Are there any other novels that Vonnegut wrote that you think could support a book like The Writer’s Crusade?

I love many of Vonnegut’s novels. Other than Slaughterhouse-Five, my favorites are Mother Night and Breakfast Of Champions. And then maybe God Bless you, Mr. Rosewater and Bluebeard. But Slaughterhouse-Five is so much greater a novel than any of those others. I think, more than most prolific, accomplished writers, Vonnegut had this one essential story to tell. The other work is great and worthy of more attention, but this is the Big One for him. That said, many people adore Cat’s Cradle. And it’s such a powerful allegory for the consequences of our big brains. I think that that book could warrant a book like mine. Come to think of it, maybe I should reread it and see if I want to throw my hat in that ring.

Tom Roston The Writer's Crusade Kurt Vonnegut And The Many Lives Of Slaughterhouse-Five

Finally, you kind of already answered this, but if someone enjoys The Writer’s Crusade, what biography of Vonnegut, one that covers his whole life, would you suggest they read and why that one?

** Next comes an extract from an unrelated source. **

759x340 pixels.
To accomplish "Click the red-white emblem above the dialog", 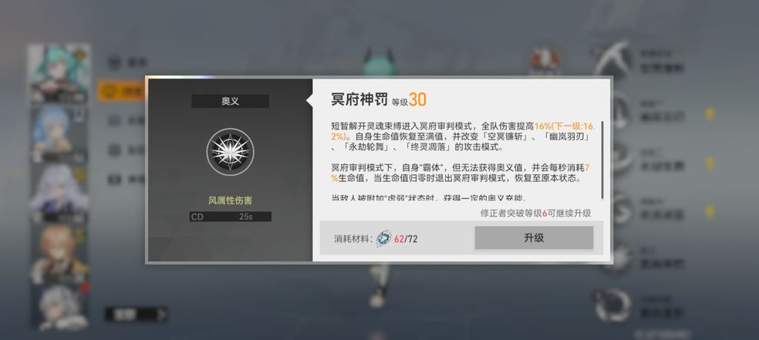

As I mentioned, Charles Shields’ And So It Goes is the most definitive. That said, many of Vonnegut’s friends and family are not happy with it. They say he got some facts wrong and they criticize the overall way that he depicted Vonnegut’s life-long temperament based on two meetings and his end-of-life grumpiness. So read it with a grain of salt. [Ginger Strand’s] The Brothers Vonnegut is also very good.